Ultrasound imaging plays a valuable role in SMA by detecting muscle echogenicity (EI), muscle thickness (MT), and the characteristic “moth-eaten” echotexture. Neuromuscular ultrasound in SMA reveals distinct pathological signatures: marked muscle thinning reflecting severe atrophy and significantly elevated echogenicity with a heterogeneous "moth-eaten" pattern arising from alternating regions of denervated atrophy and hypertrophic regenerating fibers (Mah and van Alfen 2018). Longitudinal studies highlight its dynamic utility, as rapid progression (e.g., quadriceps atrophy and escalating echogenicity within 2–4 months in SMA type 1 infants) correlates with severe phenotypes, underscoring its potential as a biomarker for monitoring disease trajectory and therapeutic response (Ng, Connolly et al. 2015). A prospective study of 150 children with suspected neuromuscular disorders revealed that quantitative muscle ultrasound—assessing echo EI and thickness in four muscles—achieves 71% sensitivity and 91% specificity for diagnosis using defined EI thresholds (>3.5 standard deviation (SD) in one muscle, >2.5 SD in two, or >1.5 SD in three muscles), with a high positive predictive value (91% [82–98% CI]). Normal EI (<2.0 SD in all muscles) excludes disease with 91% sensitivity (negative predictive value (NPV) 86% [76–96% CI]), though specificity declines to 67% (Pillen, Verrips et al. 2007, Mah and van Alfen 2018). Notably, sensitivity drops to 75% in children under 3 years, with a 25% false-negative rate encompassing early-stage SMA, Duchenne muscular dystrophy, and metabolic myopathies, reflecting delayed structural manifestation in infantile-onset disease (Pillen, Verrips et al. 2007, Mah and van Alfen 2018).

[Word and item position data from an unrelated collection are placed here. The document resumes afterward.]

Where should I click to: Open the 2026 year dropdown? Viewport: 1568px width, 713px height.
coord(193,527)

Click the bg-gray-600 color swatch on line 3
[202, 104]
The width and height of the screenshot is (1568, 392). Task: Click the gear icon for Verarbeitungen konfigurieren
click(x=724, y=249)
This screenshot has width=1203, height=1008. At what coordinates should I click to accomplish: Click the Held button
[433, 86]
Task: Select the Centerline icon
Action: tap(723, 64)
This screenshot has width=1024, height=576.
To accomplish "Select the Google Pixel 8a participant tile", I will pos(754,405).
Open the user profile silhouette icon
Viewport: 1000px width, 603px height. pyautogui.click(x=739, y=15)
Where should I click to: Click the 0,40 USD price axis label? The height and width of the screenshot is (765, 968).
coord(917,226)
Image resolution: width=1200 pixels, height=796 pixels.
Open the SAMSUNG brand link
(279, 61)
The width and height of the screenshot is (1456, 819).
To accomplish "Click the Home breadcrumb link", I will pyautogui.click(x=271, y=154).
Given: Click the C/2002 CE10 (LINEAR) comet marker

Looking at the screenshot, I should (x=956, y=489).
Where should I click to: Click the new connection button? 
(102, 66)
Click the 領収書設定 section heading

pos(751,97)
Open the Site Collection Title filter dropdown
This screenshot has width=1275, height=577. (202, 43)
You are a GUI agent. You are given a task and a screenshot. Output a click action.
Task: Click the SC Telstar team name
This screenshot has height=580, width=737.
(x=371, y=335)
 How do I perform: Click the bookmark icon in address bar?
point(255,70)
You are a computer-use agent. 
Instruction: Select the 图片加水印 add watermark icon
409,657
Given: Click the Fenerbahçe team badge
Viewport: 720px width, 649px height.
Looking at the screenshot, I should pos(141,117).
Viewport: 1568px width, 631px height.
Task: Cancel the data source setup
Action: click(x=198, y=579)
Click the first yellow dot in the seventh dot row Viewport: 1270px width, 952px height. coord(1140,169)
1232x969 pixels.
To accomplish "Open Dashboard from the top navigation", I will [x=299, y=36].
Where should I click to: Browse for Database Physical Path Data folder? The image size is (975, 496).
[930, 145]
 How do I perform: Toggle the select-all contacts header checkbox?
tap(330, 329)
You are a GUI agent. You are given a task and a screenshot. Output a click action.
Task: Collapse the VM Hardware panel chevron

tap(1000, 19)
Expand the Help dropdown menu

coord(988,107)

Therefore, early-stage SMA in infants (<3 years) may exhibit false-negative findings due to initially subtle structural changes, necessitating cautious interpretation in young cohorts (Pillen, Verrips et al. 2007, Mah and van Alfen 2018). These quantitative parameters correlate with disease severity and functional status, allowing for the sensitive detection of early neuromuscular pathology. Ultrasound offers a non-invasive modality for clinical diagnosis, disease monitoring, and assessment of treatment response while highlighting the need for age-adjusted interpretation, which may evade detection (Pillen, Verrips et al. 2007, Ng, Connolly et al. 2015, Mah and van Alfen 2018).

 

Multispectral optoacoustic tomography (MSOT) reveals distinct signatures in SMA patients (Regensburger, Wagner et al. 2022). Muscle tissue demonstrates a heterogeneous "moth-eaten" optoacoustic signal pattern, characterized by alternating patchy areas of high and low signal intensity, contrasting sharply with the homogeneous signal band observed in healthy volunteers (Regensburger, Wagner et al. 2022). Quantitative analysis shows significantly lower mean signal intensity at 800 nm (hemoglobin absorption peak) in SMA patients compared to controls (p = 0.0082, single-wavelength measurement), with signal intensity at this wavelength positively correlating with clinical motor function scores (HFMSE, RULM; r = 0.63-0.72, p < 0.01) (Regensburger, Wagner et al. 2022). Additionally, SMA patients exhibit elevated peak signal intensity across multiple wavelengths (680-850 nm) and higher maximum lipid signal than controls (p = 0.0050), suggesting possible fat infiltration (Regensburger, Wagner et al. 2022). These findings demonstrate MSOT's capability for visualization of muscle degeneration, representing a novel, non-invasive, and quantitative imaging technique for evaluating disease severity, tracking progression, and assessing therapeutic response in SMA (Regensburger, Wagner et al. 2022).